Pembe Göl’den sonra kuzeye doğru devam ettik. Yolumuz üzerinde bulunan bazı etnik gruplara ait köylerden geçerek, akşamüstü saatlerinde Saint-Louis’e girdik. Kolonyal dönemden kalma çok sayıda yapıyı barındıran Saint-Louis, Senegal’in en güzel şehirlerinden biri. Fransızların 1659’da ilk kolonize ettiği şehir burası. Barındırdığı tarihi yapılarından ötürü, UNESCO Dünya Mirası Listesi’nde yerini almış.
Kuzey ve güney diye ikiye ayrılmış olan eski kent bir ada üzerinde yer alıyor. Buraya ana karadan Senegal nehri üzerinden geçen, 507 metre uzunluğundaki Faidherbe Köprüsü ile ulaşılıyor. İlk bakışta bir Gustave Eiffel’in eseri izlenimi veren köprü 1997’de inşa edilmiş.
Otelimiz eski kentin kuzey kısmında yer alan Hotel de La Poste. Ünlü kişilerin kaldığı tarihi bir otel. Ama bana kalırsa buranın en güzel oteli, onun biraz ilerisindeki La Residence.
Saint-Louis’in bir diğer mahallesi ise, eski kente bir köprüyle bağlanan Balıkçılar Mahallesi.
Buranın halkını adından da anlaşılacağı gibi balıkçılıkla uğraşan aileler meydana getiriyor. Sıkışık düzende iç içe yaşayan bu insanlar arasında sıkı bir dayanışma ve komşuluk varmış. Belediyenin teklifine rağmen, daha rahat edebilecekleri başka bir yere taşınmamakta direniyorlarmış.

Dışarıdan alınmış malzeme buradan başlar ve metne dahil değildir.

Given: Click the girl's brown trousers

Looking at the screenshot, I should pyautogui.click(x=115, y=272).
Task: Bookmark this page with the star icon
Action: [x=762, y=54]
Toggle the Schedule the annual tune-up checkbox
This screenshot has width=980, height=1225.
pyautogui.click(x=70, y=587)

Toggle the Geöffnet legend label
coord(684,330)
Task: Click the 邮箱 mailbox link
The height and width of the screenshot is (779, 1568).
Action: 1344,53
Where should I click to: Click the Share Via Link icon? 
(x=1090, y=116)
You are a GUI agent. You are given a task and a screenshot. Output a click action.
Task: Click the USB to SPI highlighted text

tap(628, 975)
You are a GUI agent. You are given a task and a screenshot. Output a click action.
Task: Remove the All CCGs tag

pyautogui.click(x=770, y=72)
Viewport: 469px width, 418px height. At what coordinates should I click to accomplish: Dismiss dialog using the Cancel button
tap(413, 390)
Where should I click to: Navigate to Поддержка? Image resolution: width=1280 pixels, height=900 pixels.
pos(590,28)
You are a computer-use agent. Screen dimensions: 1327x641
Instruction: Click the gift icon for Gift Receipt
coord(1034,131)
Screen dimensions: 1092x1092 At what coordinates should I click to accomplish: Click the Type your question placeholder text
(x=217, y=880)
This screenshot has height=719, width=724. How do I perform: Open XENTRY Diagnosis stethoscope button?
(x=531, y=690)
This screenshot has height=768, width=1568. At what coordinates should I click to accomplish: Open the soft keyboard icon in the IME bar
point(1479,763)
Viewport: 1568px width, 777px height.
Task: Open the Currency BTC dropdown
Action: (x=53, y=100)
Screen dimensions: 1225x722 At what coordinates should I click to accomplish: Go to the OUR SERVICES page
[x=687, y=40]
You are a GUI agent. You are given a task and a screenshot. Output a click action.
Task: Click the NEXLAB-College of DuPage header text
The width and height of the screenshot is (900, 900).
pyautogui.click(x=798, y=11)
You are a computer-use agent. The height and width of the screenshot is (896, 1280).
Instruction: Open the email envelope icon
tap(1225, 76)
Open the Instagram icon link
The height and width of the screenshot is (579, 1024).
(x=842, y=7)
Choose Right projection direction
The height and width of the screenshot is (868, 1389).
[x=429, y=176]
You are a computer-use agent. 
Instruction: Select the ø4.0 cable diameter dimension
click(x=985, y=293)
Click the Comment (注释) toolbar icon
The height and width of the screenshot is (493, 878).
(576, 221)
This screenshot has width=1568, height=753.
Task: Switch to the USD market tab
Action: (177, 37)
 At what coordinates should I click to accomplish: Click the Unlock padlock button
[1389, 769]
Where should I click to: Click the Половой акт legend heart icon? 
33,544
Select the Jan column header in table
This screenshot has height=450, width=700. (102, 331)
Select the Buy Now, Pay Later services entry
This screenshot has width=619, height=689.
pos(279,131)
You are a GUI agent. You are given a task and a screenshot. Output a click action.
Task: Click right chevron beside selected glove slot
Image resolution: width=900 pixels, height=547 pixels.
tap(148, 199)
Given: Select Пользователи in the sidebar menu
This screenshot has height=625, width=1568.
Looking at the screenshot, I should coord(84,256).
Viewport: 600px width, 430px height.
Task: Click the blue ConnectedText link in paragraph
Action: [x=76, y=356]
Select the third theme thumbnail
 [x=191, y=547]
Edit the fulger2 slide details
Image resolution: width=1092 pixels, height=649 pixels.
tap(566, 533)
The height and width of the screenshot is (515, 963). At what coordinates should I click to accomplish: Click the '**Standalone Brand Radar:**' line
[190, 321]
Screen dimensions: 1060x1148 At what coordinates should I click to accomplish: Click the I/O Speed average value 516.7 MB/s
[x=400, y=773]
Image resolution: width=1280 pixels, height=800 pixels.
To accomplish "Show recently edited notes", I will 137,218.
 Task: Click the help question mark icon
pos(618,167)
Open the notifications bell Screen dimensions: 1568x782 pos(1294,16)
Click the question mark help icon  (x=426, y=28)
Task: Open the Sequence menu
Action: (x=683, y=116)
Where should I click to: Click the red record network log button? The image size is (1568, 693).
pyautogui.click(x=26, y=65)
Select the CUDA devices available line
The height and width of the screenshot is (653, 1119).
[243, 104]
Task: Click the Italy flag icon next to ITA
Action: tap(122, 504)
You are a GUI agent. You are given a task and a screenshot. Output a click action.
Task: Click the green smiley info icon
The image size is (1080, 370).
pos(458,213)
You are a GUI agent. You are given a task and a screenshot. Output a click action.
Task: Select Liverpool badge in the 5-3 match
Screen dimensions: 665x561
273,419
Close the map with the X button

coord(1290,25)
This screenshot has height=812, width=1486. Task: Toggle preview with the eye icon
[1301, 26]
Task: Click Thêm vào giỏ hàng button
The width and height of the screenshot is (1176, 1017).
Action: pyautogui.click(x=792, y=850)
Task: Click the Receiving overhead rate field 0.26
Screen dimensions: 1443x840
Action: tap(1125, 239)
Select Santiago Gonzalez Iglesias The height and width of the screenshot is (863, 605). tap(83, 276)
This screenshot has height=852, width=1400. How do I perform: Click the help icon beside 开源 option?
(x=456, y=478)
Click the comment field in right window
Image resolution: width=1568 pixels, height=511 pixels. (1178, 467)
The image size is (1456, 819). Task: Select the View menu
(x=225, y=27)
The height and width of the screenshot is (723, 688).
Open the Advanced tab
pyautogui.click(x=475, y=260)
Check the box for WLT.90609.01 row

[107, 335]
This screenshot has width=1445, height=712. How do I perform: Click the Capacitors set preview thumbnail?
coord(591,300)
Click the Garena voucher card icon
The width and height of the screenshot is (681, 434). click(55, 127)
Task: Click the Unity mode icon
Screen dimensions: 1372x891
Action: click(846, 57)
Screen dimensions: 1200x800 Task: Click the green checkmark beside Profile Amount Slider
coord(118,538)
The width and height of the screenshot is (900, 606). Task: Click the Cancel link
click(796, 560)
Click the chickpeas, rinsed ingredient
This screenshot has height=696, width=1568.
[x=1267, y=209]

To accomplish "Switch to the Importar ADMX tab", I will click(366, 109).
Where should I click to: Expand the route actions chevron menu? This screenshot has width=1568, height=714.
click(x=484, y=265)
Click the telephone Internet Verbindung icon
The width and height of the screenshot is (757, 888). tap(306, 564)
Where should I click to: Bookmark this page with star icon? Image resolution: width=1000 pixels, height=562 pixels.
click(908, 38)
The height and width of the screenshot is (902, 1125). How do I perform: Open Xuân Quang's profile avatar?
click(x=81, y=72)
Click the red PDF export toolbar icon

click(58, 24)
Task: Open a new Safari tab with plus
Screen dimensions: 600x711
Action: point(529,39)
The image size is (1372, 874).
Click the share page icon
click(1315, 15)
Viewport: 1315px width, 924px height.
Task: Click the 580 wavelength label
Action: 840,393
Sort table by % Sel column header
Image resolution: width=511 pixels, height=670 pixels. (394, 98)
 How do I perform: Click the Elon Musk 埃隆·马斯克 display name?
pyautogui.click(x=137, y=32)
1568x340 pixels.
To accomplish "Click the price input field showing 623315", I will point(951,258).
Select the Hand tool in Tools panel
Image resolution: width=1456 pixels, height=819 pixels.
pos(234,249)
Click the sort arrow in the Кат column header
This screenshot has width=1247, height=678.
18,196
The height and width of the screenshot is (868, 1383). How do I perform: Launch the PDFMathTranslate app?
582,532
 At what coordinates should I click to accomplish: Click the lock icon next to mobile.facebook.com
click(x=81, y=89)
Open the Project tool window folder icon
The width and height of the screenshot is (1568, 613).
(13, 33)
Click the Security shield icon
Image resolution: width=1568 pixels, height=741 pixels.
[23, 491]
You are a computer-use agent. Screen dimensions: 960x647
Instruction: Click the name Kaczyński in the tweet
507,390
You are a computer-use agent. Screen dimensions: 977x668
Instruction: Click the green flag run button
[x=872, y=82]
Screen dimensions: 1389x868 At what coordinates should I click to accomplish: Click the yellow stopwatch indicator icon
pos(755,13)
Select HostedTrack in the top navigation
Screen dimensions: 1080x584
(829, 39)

Otele yerleştikten hemen sonra, gerek eski kent sokaklarında, gerekse Balıkçılar mahallesinde Fransızların “caleche” diye adlandırdığı atlı arabayla yaklaşık bir saat kadar süren bir tur yaptım. Bu tur sırasında çok renkli insan manzaralarına tanıklık ederken, bol bol fotoğraf çekmeyi de ihmal etmedim. Özellikle balıkçıların rengarenk pirogları (oyulmuş ağaç kütüğünden yapılmış kayık) gün batımında çok güzel bir manzara oluşturmuştu. Kimileri Atlas Okyanusu’na açılmaya hazırlanırken, kimileri balık avından geri dönmekteydi. Onları karşılamaya ya da yolcu etmeye gelen ailelerin görüntüleri gerçekten görülmeye değerdi. Büyük keyif aldığım bu geziyi Saint-Louis’e yolu düşen gezginlere öneririm.
Saint-Louis’de Yeme İçme :
İki gün kaldığım Saint-Louis’de akşam yemeklerini La Residence adlı otelin restoranında yedim. Gerek yemekler, gerek servis ve gerekse bulunduğum ortamdan çok memnun kaldım.
Öğle yemeği için seçimim, rehberimin tavsiyesiyle La Galaxie adlı restoran oldu. Kefal balığıyla hazırlanmış Senegal’in milli yemeği Thieboudienne, yanında pilav ve değişik sebzelerle servis edilmişti. Oldukça lezzetliydi.